The guiding thread for Gribbin in this long process was the gradual elaboration of what he calls "the scientific method". Such an analysis, with its simplifying corollary that Newton's prolonged interest in alchemy can be dismissed as a departure from his work as "a scientist" and is therefore irrelevant, makes for a punchy success story, and Gribbin tells the story well.

Although the essentials of what occurred are familiar enough, certain of Gribbin's emphases lend a welcome freshness. His chapter on "the King's men", for example, points persuasively to the crucial role of certain early fellows of the Royal Society who, despite their general lack of scientific distinction, did much to win respect for the society in Restoration England: the Scottish Royalist Sir Robert Moray, in particular, emerges as an illuminating figure, a man whose closeness to the court was crucial in securing the favour of Charles II and the granting of a first Royal Charter in 1662. For different reasons, Robert Hooke has a special role and a chapter to himself. His appointment as curator of experiments in 1662 and a fellow in 1663 brought into the society a skilled experimenter and a doer of the kind that Gribbin admires: he was, for Gribbin, "the man who made it work", the hard-headed saviour of the society at a time when it might have disintegrated altogether or degenerated into a vacuous talking shop.

Like everything that Gribbin writes - and he is a skilful as well as a dazzlingly prolific author - The Fellowship is clear and informative. But the straightforwardness of its handling of complex events does not mean that it is anodyne in its thrust.

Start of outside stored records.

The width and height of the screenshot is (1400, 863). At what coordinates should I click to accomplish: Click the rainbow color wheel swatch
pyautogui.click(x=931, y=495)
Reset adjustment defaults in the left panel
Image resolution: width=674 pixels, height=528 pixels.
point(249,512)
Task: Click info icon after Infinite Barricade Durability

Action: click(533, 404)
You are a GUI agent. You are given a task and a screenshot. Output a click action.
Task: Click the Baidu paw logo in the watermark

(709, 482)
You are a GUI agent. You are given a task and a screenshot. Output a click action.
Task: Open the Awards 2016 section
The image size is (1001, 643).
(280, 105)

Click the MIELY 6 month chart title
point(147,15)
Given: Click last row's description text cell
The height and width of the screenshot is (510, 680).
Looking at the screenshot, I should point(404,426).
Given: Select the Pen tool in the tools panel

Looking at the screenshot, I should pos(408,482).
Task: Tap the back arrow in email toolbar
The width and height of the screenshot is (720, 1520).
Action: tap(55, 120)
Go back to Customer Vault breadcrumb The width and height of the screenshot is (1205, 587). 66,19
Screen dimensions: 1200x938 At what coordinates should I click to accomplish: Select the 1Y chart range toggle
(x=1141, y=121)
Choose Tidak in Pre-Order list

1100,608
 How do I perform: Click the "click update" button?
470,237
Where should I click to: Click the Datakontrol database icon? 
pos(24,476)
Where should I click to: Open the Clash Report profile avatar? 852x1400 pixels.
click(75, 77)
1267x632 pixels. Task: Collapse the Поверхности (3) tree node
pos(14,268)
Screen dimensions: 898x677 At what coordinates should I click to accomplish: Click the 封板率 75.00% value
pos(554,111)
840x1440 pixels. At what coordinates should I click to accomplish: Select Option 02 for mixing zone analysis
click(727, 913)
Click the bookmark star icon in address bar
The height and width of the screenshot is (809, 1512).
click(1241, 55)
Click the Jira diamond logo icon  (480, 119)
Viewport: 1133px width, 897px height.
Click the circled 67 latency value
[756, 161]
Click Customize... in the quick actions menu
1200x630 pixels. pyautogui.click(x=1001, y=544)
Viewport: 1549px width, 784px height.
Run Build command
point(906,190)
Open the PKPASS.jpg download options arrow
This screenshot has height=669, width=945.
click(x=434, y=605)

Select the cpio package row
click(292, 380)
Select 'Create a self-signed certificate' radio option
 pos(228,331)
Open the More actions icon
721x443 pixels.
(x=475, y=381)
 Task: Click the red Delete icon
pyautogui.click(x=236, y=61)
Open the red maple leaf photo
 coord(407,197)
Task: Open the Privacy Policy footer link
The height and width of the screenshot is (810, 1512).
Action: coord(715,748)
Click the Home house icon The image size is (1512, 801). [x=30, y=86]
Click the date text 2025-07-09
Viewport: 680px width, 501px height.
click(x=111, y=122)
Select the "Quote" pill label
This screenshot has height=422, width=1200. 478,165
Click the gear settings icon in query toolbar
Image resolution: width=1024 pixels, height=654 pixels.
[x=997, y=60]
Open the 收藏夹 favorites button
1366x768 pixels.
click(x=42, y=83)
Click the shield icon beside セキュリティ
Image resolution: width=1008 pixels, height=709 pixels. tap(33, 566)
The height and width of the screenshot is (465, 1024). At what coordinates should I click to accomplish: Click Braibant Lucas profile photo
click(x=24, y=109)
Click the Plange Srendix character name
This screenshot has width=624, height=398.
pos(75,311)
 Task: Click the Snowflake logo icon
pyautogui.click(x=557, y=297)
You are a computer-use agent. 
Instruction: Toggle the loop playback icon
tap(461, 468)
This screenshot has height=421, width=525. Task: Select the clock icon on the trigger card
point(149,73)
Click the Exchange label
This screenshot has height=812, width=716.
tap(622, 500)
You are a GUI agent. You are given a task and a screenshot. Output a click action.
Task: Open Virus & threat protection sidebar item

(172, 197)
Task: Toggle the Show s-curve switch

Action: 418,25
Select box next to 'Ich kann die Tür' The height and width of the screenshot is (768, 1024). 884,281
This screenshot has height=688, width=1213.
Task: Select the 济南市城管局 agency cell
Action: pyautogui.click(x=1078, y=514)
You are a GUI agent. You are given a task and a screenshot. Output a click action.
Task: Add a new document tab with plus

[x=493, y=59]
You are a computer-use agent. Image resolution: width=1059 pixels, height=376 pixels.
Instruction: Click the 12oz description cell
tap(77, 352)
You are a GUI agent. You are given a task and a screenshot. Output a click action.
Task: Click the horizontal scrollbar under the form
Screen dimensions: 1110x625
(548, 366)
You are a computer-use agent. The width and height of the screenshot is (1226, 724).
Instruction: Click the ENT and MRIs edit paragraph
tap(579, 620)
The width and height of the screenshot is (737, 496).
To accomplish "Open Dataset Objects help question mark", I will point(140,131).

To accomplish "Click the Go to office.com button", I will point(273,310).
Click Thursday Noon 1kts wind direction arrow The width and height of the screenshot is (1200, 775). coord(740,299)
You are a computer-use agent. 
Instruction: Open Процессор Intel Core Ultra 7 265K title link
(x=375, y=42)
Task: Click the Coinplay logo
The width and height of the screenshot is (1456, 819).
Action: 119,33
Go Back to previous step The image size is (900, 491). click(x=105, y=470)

There is certainly nothing anodyne about Gribbin's insistence that scientific change should be seen as an incremental, step-by-step process carried forward by individuals whose achievements justify his, in essence, biographical approach.

The target of this insistence is, of course, Thomas Kuhn, whose notion of science progressing in a succession of revolutionary changes of paradigm is dismissed as "a complete nonsense".

Such a dismissal is contentious enough. But to suggest, as Gribbin does, that Kuhn might have been saved from his error if only he had had some experience of scientific research is to ignore an engagement in physics that took Kuhn to a Harvard University doctorate as a distinguished pupil of the Nobel prizewinner John Van Vleck. How much more research would Kuhn have had to undertake to accumulate the appropriate insights? And are we to conclude that the analysis of science, past or present, is best left to practising, or at least well-seasoned, scientists? I hope not.

The gulf between broadly positivistic perspectives on science of the kind adopted in this book and widely (though by no means universally), favoured in the scientific community, and the very different approaches fashioned in recent work in the humanities and social sciences is already unhealthily deep. At a time when a heightened public engagement in science is a matter of such urgency, we can ill afford to see that gulf widened still further by prescriptions about who is or is not fit for the pressing task of communication to which Gribbin himself has contributed so much.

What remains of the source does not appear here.